[Problem] From the line that contains "Click the blue" down to the last line of the data below, restate every line word for word, skipping any images.

[Given entries]

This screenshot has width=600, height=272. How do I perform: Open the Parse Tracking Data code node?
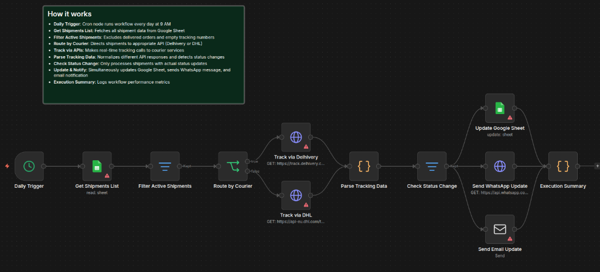[364, 166]
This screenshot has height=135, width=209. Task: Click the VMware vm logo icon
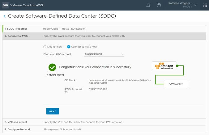pos(6,5)
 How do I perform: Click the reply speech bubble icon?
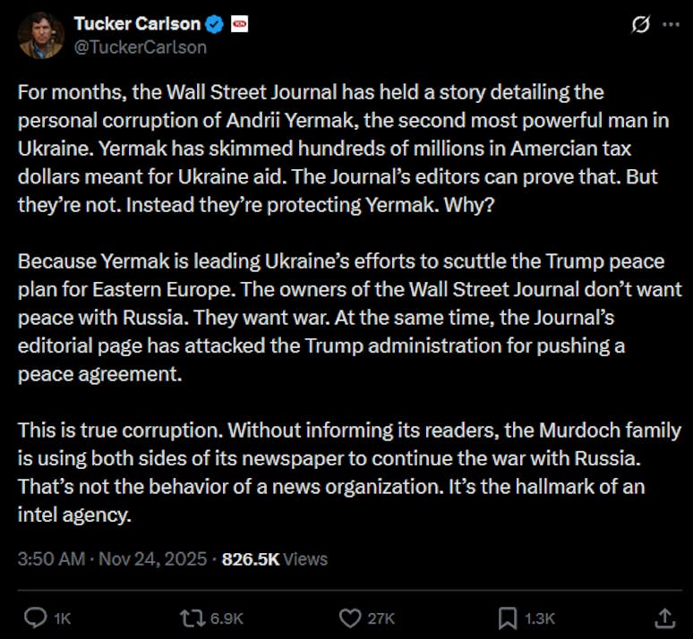(34, 617)
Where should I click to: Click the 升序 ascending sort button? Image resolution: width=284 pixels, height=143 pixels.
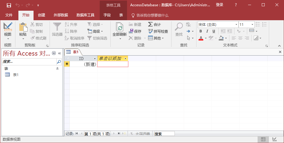[x=71, y=24]

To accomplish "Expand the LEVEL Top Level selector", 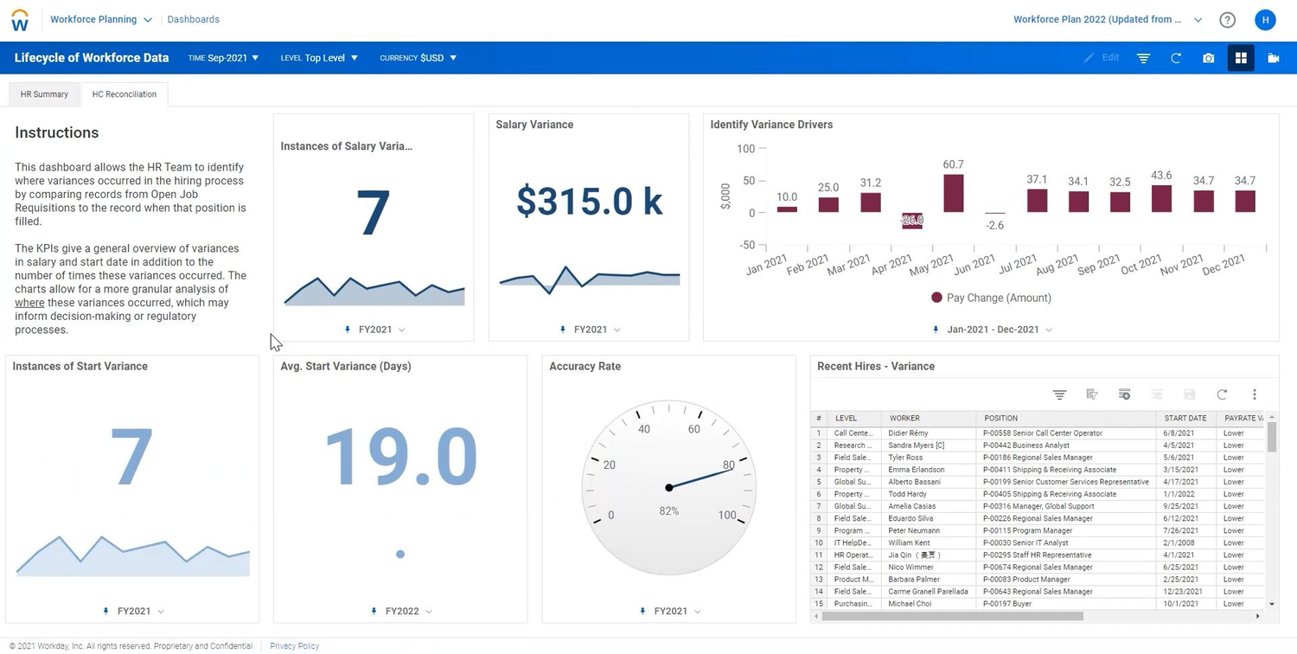I will (x=318, y=58).
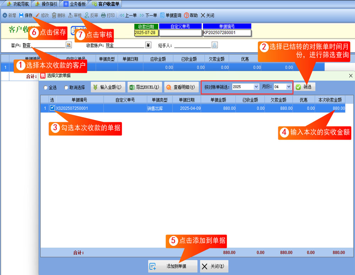The image size is (355, 275).
Task: Click the 添加到单据 button
Action: click(172, 266)
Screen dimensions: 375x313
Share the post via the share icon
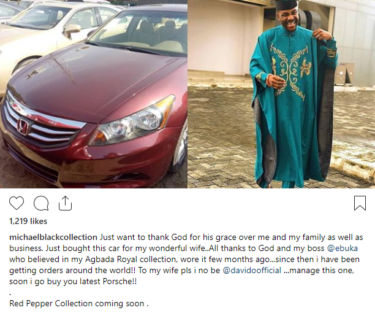tap(65, 203)
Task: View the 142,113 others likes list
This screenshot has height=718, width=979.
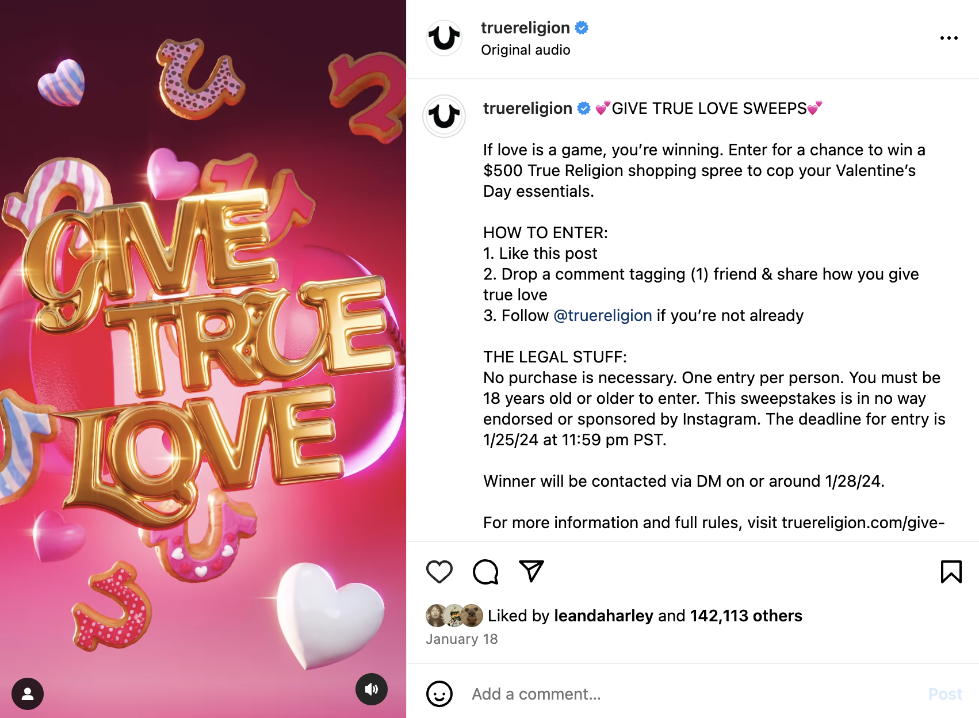Action: click(x=745, y=616)
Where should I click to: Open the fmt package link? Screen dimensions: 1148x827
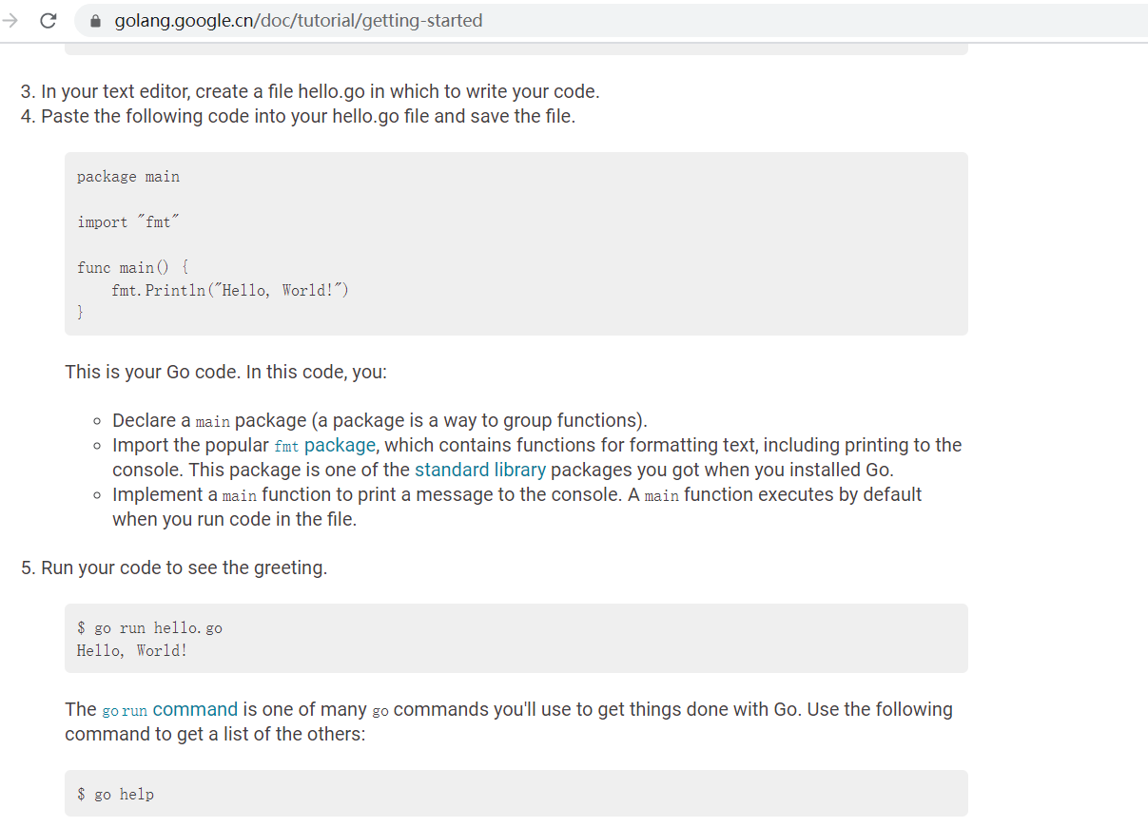point(324,445)
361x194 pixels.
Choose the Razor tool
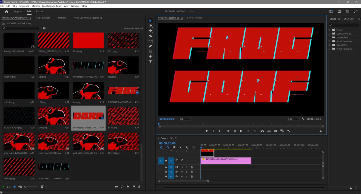(x=151, y=36)
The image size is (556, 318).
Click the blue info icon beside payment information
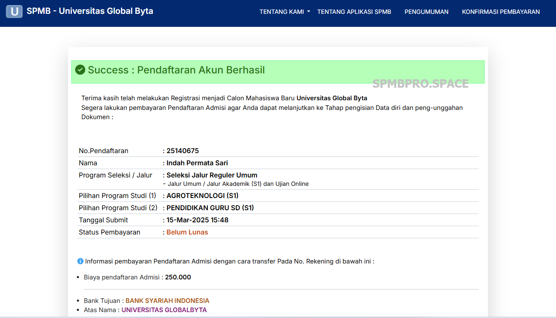click(x=80, y=261)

[Task response]
Click the blue info icon beside payment information
click(x=80, y=261)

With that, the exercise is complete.